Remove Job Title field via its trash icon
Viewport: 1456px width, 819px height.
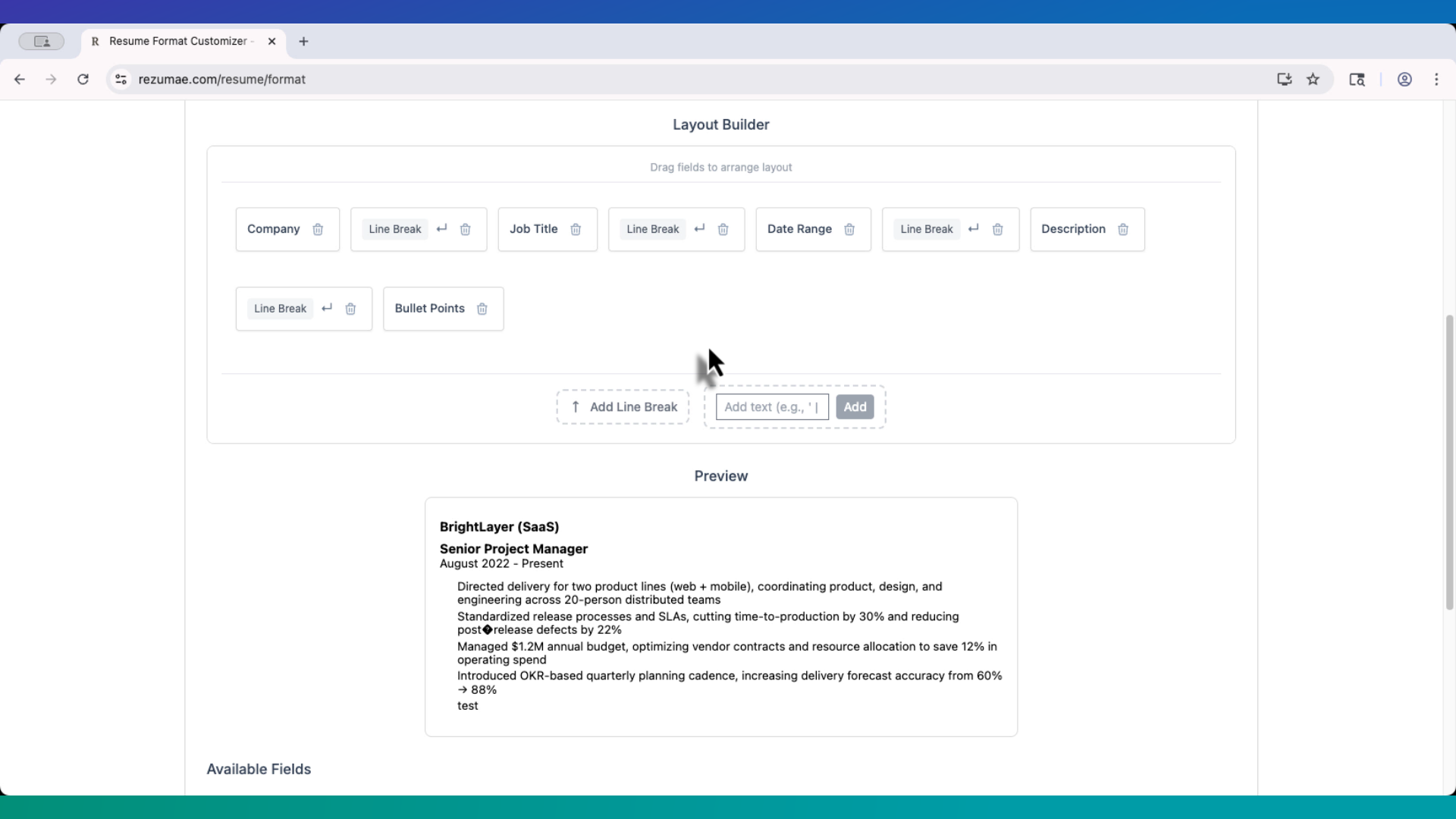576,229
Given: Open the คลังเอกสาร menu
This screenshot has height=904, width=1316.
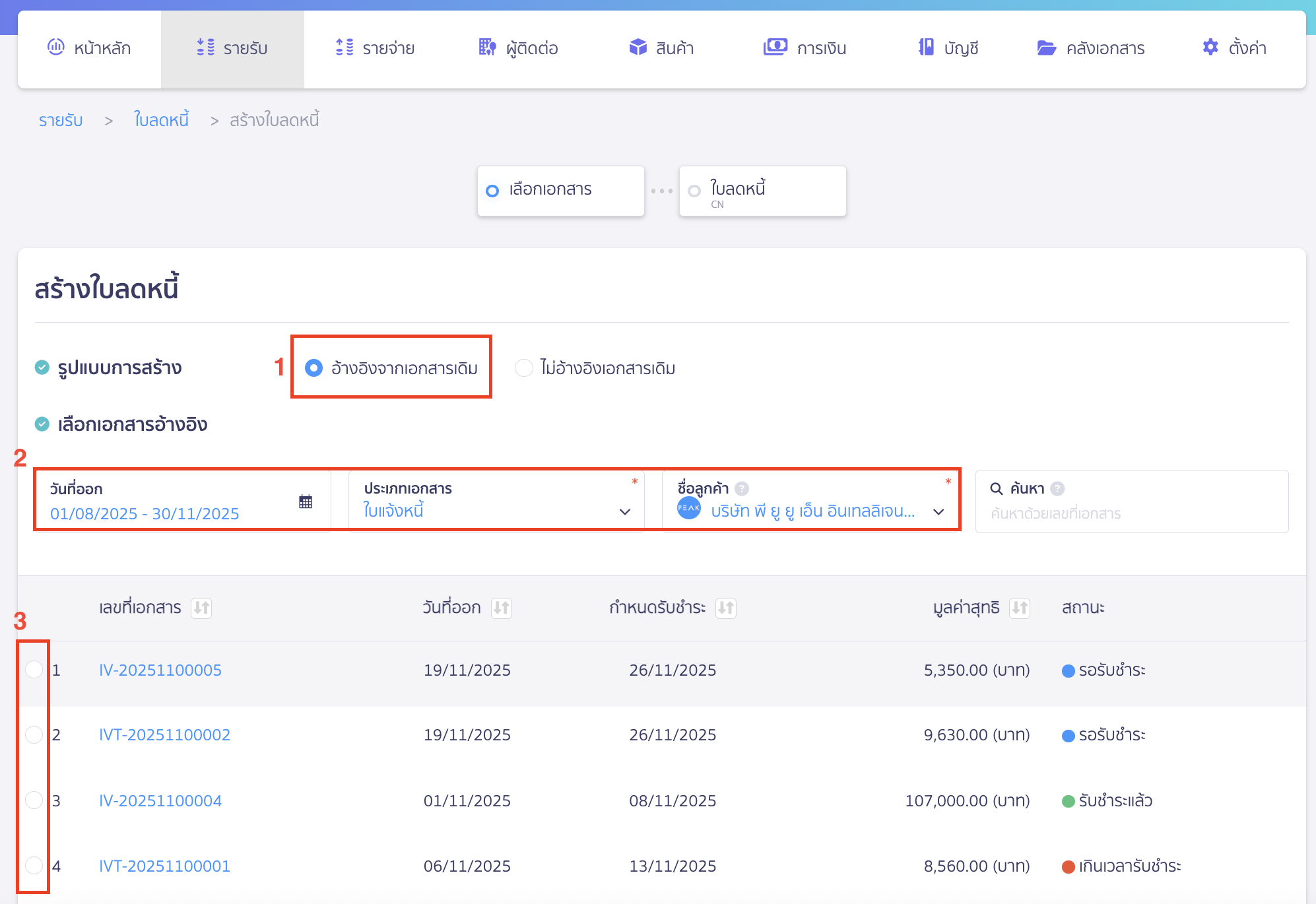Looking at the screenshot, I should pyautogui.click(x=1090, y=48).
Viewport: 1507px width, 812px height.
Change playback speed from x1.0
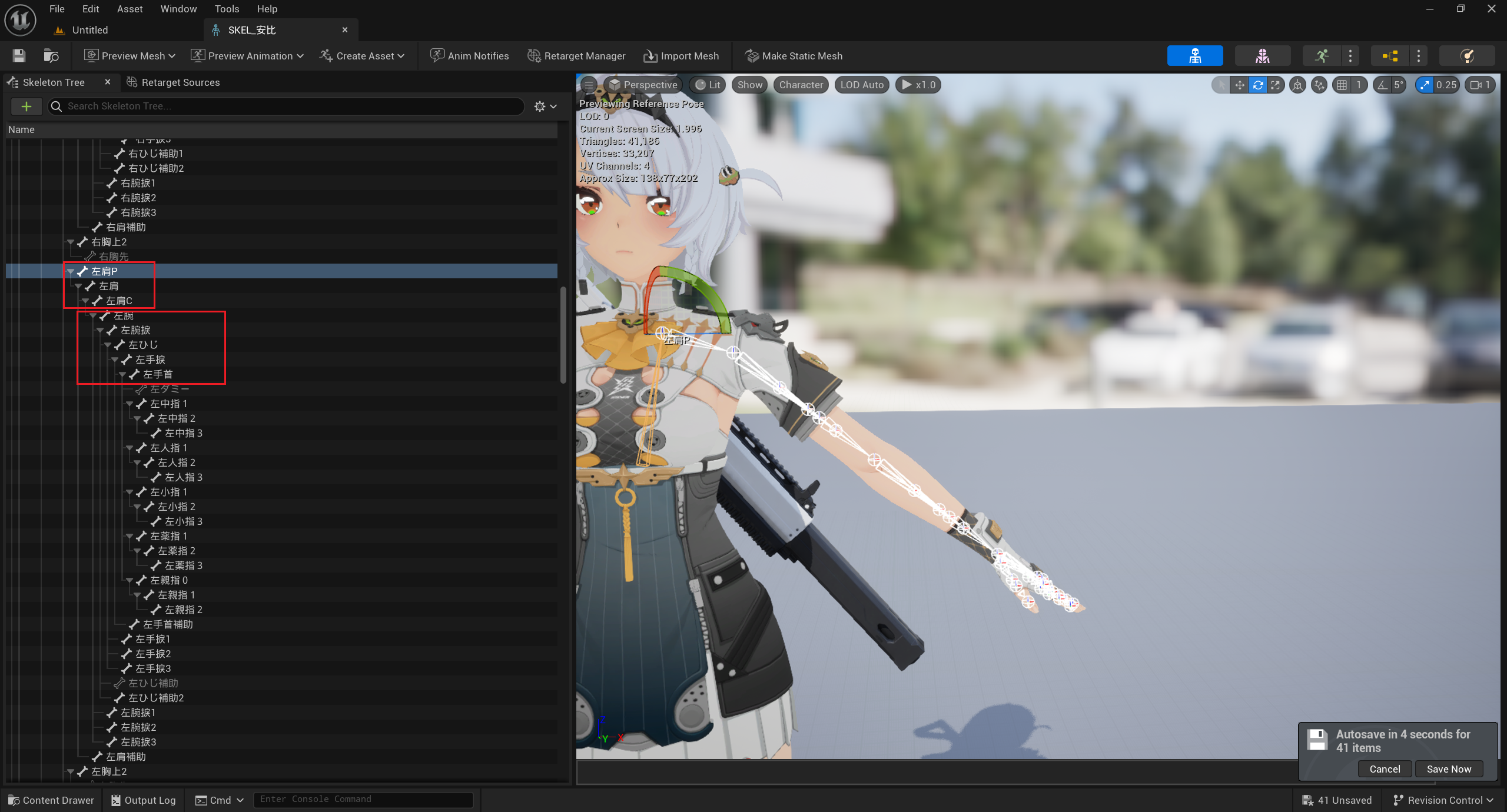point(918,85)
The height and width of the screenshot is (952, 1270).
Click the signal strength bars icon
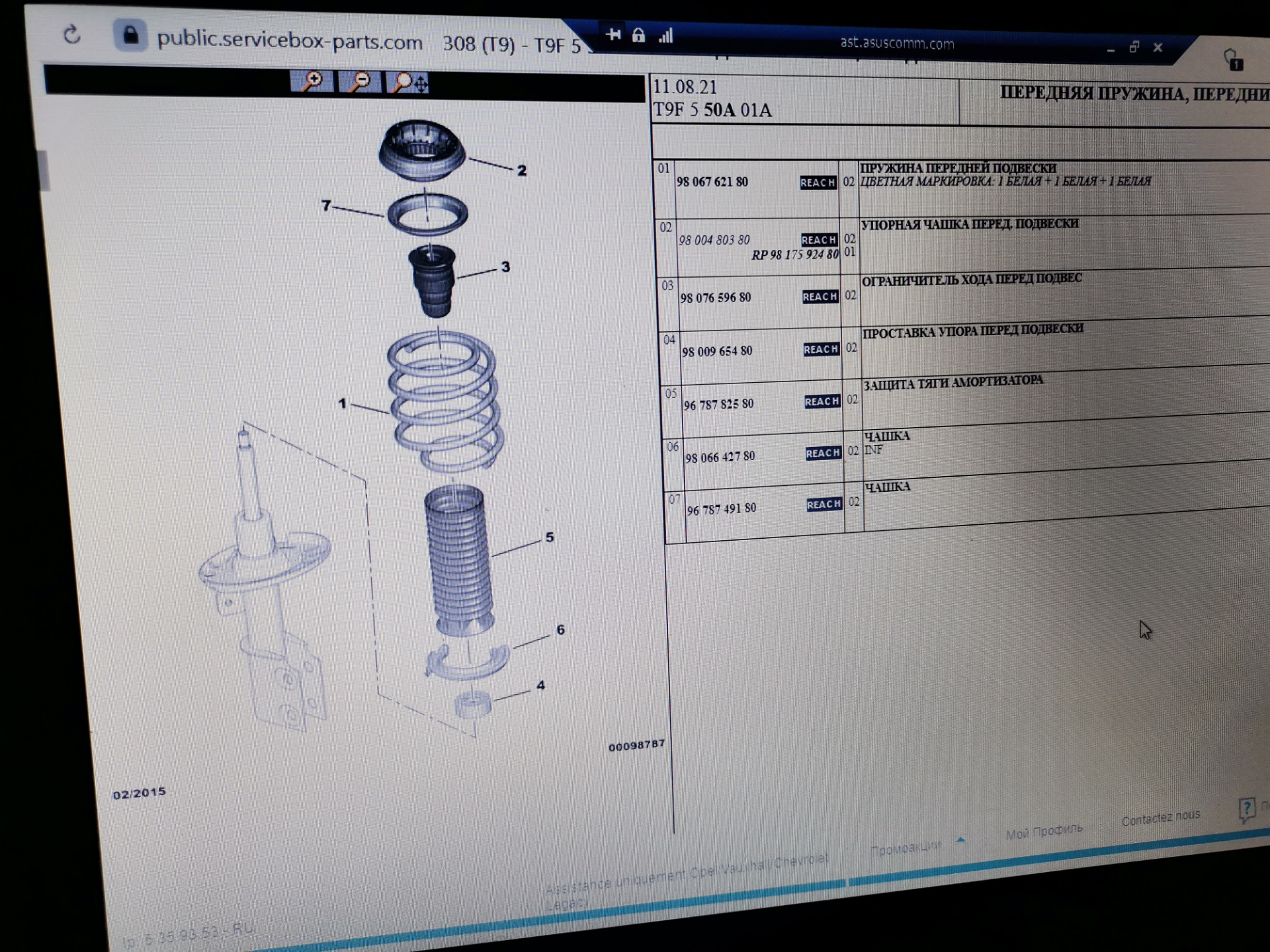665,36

# # #

### Work order
Drop the pictures, then transcribe the lines from the one containing "Viewport: 1507px width, 812px height." to the end of the data above, exactly and nothing more.

### Response for this exercise
Viewport: 1507px width, 812px height.
Change playback speed from x1.0
point(918,85)
The height and width of the screenshot is (952, 1270).
Click the signal strength bars icon
665,36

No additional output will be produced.